Painting her legacy: Four decades in the making


Cathi Julien teaches Freshman Aniya Passmore watercolor techniques during 2nd period today. Photo by: Andres Luzania.

Celeste Perez, Business Manager

Can you imagine spending almost four decades in the educational field? For art teacher Cathi Julien, this is her reality. The 2022-2023 school year marks her 37th year in the teaching profession with this year teaching art with experiences from both Edgewood and West Covina High School. For some, teaching for that long can be overwhelming and repetitive, but for Julien, who’s always had a strong love for teaching, feels the opposite.

“It has kept me upright, and all of my friends that are my age have been retired for some years and complain about the aches and pains they have and say life is so tough. Well, for me I don’t think life is that hard, it gives me a reason to wake up in the morning, every single day,” she said.

According to Julien, art is something that everyone could enjoy. If students don’t feel the love for painting, they can try clay, drawings, and even pottery. As she explains, art has many components; anyone can find enjoyment at any level.

“Your ability, your physical ability, or mental ability, there’s something for everyone. Maybe you don’t like drawing, but you haven’t tried painting yet. Maybe you didn’t like painting but you haven’t tried clay yet. So there’s something for everybody,” Julien said.

She continues to feel excited about teaching and does not want to stop any time soon.

Cathi Julien participates in WCHS welcome back event for teachers on Aug. 16, 2022.
Photo courtesy of West Covina High School Instagram

“Art is an entirely different ballpark from other subjects like math and English and I get to teach it, so I love my job and never want to quit. Ever. Although at some point I probably shouldn’t be climbing ladders or hanging stuff on the ceiling, so maybe that will be my time to go,” she said.

When Julien first started teaching, right after college, it was different than it is now. She explained the current generation’s challenges.

“Different challenges happened, I remember there were challenges with the dress code, such as boys keeping their hair cut so they didn’t have lamb chops, which was huge in the ’60s, also kids protesting and cutting up the American flag and making pairs of pants out of them,” she said.

Julien does not view herself as the “perfect teacher” that the teaching program prepared her be. The way college prepares one to be a great teacher can be very idealistic and she didn’t realize at the time that being a perfect teacher would be doable in a perfect world, but where she is, not all of it would be applicable for her to do.

“It’s certainly something to strive for, but you need to not feel like a failure when being a perfect teacher is not going to work. When I first started teaching, we didn’t have as many challenges in the classroom and different levels of kids,” she said.

The most complex challenge that Julien still faces is being able to convince students and encourage them to go after their dream.
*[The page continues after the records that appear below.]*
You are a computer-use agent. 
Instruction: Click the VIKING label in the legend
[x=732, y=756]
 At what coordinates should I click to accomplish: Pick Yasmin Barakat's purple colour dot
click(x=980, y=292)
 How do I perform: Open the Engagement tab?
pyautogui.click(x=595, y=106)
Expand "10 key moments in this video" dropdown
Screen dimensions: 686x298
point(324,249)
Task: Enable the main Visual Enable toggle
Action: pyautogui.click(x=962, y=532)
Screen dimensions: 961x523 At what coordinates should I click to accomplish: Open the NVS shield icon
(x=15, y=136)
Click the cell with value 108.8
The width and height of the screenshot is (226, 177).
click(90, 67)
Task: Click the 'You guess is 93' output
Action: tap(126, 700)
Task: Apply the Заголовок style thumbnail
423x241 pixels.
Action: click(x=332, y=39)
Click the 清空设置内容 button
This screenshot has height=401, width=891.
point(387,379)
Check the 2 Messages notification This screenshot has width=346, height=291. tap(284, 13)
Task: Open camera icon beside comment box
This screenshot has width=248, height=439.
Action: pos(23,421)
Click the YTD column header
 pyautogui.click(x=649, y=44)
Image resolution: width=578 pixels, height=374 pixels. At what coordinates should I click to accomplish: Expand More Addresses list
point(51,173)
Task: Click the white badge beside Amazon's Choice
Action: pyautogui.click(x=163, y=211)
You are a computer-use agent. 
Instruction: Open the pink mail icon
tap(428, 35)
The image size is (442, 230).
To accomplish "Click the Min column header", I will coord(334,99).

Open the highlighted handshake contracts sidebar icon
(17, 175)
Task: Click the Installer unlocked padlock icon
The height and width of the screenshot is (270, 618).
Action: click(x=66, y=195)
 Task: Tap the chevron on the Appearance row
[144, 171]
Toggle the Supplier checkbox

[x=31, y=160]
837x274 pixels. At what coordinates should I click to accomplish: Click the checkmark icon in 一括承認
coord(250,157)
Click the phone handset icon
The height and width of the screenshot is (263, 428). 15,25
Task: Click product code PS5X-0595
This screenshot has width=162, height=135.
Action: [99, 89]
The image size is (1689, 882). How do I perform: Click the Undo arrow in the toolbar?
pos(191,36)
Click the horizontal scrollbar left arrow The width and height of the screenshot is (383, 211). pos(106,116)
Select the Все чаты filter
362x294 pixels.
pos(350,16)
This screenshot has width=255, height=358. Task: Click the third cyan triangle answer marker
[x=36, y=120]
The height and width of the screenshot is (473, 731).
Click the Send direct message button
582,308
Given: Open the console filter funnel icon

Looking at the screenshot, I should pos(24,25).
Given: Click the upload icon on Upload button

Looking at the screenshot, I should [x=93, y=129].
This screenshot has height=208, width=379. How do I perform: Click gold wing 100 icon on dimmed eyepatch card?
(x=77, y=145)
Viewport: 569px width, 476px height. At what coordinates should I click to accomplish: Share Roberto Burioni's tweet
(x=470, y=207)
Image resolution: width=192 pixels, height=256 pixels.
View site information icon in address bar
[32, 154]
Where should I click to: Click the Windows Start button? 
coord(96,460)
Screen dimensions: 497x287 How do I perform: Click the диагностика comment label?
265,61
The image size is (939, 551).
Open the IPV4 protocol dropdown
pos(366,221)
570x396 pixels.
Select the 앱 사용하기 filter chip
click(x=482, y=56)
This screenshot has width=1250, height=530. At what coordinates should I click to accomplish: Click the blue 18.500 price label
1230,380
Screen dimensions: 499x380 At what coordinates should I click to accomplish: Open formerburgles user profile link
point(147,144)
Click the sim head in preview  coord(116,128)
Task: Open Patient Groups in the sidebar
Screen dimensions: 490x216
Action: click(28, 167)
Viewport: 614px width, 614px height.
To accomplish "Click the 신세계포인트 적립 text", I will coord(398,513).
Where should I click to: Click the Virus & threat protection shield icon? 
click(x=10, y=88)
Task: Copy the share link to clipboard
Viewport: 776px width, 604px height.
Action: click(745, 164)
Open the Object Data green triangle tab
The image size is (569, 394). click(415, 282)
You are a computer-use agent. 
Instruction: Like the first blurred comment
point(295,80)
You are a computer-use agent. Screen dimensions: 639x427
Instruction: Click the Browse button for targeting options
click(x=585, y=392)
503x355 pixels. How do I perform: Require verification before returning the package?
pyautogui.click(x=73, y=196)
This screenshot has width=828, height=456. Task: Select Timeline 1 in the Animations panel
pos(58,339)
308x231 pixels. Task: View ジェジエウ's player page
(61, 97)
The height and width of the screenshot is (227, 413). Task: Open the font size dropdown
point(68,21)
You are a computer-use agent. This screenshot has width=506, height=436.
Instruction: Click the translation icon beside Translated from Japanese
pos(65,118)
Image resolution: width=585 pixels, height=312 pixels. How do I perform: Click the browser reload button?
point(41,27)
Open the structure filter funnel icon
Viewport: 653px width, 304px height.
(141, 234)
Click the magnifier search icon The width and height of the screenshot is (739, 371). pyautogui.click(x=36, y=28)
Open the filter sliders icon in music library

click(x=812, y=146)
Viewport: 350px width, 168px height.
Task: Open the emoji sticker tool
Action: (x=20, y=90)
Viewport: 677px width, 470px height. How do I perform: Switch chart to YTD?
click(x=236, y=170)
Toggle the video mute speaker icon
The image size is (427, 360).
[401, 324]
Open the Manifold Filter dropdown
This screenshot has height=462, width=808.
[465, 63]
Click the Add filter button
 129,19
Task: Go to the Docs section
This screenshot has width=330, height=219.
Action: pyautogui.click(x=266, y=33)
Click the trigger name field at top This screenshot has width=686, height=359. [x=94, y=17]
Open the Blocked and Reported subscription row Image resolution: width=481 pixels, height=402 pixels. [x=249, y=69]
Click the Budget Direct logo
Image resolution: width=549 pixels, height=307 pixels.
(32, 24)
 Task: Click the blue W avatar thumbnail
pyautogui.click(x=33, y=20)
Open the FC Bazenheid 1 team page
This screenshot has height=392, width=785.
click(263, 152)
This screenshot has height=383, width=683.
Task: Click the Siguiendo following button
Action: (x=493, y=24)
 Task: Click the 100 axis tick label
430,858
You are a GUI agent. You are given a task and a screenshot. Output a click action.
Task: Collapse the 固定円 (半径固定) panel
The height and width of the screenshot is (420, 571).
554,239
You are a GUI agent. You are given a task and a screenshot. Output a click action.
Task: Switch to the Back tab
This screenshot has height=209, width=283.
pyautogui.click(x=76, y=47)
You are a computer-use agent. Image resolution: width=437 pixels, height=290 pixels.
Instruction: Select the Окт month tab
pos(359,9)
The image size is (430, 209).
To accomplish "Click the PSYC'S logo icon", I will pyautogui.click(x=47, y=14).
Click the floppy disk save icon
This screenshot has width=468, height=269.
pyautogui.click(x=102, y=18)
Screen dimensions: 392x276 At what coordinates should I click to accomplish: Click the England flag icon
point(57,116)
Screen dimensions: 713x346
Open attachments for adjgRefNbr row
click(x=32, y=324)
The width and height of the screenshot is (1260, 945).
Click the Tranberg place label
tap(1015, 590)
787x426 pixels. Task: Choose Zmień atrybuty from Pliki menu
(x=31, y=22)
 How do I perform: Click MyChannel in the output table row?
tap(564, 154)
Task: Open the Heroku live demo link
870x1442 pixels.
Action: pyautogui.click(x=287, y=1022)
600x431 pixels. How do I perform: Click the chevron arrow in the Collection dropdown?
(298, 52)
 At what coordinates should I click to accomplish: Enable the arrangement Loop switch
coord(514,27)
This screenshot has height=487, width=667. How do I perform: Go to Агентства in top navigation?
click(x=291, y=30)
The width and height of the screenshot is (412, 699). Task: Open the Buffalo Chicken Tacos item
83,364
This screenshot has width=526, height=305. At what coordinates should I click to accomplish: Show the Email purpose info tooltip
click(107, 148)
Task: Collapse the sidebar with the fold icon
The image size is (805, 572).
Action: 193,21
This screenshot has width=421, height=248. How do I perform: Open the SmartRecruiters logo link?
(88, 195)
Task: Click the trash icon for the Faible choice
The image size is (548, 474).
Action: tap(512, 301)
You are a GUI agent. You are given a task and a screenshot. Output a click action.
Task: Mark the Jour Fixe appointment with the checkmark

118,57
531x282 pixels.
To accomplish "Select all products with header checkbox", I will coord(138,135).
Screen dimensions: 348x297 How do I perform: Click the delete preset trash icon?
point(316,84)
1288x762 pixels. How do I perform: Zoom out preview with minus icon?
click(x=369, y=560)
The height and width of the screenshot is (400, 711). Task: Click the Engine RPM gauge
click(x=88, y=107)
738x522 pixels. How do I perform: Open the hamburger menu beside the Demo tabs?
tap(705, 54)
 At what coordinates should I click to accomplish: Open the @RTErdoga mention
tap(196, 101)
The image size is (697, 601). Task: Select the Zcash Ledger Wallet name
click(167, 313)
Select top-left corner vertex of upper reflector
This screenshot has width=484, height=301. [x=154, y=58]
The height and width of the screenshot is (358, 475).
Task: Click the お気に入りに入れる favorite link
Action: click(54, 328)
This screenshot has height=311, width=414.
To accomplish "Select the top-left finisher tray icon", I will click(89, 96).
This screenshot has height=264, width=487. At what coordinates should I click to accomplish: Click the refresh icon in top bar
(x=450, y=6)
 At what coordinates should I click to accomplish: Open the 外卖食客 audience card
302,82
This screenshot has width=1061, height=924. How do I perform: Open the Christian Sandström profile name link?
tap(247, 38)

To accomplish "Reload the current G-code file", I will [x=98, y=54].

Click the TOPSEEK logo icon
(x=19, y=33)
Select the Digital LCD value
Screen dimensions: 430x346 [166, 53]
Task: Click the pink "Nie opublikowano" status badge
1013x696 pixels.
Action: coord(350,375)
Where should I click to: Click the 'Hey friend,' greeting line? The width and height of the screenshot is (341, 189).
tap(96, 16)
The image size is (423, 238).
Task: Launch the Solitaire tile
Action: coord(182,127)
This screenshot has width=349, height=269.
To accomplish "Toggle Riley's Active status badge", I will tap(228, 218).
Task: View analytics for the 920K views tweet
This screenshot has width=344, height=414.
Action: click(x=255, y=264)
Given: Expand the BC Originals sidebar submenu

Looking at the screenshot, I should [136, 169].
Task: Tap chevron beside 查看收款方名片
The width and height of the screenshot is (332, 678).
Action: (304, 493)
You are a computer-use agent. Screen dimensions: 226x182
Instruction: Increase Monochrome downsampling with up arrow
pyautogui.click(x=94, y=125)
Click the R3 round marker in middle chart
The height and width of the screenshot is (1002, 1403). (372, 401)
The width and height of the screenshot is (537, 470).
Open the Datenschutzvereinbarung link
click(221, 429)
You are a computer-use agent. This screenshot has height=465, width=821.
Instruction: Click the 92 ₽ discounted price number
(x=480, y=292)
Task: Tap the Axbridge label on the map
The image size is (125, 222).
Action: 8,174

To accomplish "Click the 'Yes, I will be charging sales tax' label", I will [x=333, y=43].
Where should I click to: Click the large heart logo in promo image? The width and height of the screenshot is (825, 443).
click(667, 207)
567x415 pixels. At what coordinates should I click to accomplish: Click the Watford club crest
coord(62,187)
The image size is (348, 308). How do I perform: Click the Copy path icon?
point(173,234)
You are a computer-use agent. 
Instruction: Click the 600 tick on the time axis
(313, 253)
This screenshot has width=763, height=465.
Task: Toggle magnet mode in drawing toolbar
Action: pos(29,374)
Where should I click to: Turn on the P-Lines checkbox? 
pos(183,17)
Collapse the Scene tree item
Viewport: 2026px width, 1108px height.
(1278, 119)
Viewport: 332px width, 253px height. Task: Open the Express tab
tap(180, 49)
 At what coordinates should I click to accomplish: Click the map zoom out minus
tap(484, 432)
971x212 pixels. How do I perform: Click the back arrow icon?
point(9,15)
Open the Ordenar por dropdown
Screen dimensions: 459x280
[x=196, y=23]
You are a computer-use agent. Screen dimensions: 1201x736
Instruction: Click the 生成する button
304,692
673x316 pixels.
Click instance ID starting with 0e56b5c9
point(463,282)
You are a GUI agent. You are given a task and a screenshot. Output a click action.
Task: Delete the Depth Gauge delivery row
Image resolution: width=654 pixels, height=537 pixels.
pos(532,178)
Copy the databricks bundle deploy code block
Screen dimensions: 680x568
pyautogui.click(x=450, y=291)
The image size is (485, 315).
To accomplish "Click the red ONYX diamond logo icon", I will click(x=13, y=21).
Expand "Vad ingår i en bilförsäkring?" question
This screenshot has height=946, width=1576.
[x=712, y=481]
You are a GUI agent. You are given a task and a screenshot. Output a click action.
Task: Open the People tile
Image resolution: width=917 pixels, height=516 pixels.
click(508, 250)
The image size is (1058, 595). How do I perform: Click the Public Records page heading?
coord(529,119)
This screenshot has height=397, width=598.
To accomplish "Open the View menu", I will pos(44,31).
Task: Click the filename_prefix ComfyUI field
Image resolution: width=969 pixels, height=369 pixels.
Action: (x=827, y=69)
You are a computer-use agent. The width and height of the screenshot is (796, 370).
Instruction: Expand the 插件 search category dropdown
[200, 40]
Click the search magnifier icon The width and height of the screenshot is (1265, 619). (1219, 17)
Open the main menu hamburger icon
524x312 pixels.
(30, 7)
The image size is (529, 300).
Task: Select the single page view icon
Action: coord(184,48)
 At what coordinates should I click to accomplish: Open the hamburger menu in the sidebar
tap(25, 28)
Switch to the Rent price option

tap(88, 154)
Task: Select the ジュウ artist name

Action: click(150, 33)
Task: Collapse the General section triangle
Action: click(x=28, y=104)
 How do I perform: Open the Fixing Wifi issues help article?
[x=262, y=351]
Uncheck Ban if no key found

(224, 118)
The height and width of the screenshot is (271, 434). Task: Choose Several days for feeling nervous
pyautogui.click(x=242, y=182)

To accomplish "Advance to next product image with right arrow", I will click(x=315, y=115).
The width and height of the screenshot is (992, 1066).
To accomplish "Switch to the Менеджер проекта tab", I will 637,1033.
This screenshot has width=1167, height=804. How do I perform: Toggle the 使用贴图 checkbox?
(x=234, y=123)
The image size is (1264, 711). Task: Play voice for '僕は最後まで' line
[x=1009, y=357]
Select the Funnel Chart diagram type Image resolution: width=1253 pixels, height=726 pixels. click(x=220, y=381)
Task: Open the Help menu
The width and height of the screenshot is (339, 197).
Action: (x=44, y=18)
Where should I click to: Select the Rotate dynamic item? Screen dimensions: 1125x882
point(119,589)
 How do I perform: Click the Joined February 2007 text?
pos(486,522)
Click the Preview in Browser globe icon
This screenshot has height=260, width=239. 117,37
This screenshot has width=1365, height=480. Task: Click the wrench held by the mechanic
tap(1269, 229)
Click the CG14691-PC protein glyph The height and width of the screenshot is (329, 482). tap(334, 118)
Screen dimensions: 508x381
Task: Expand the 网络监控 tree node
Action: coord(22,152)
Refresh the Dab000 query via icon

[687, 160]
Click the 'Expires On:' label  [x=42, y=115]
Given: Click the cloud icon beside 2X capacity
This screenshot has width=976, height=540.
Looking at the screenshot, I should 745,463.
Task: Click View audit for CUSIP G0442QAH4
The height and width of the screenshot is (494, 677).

“They’re afraid to express it. They don’t think it’s ever going to happen for them. I just feel that encouraging them is sometimes a real challenge because I don’t think they all believe in themselves,” Julien said.

Not only does Julien teach art, but she also works at Disneyland. She explains that Disneyland helps her balance her life in and out of the classroom.

“I feel like it’s a really good balance. When I feel very frustrated about the way things are here and an average day in the classroom, I can walk down there and see teenagers doing exactly the same things, but I see it with a fresh set of eyes and realize, okay, it’s not just me. It’s not personal,” she said.

On the other hand, I can be there and see some people and think, oh, man, am I glad I have kids I got at West Covina,” she continued.

Juggling two jobs, teaching is something she feels deeply about and doing both helps her realize that West Covina High School is her home away from home.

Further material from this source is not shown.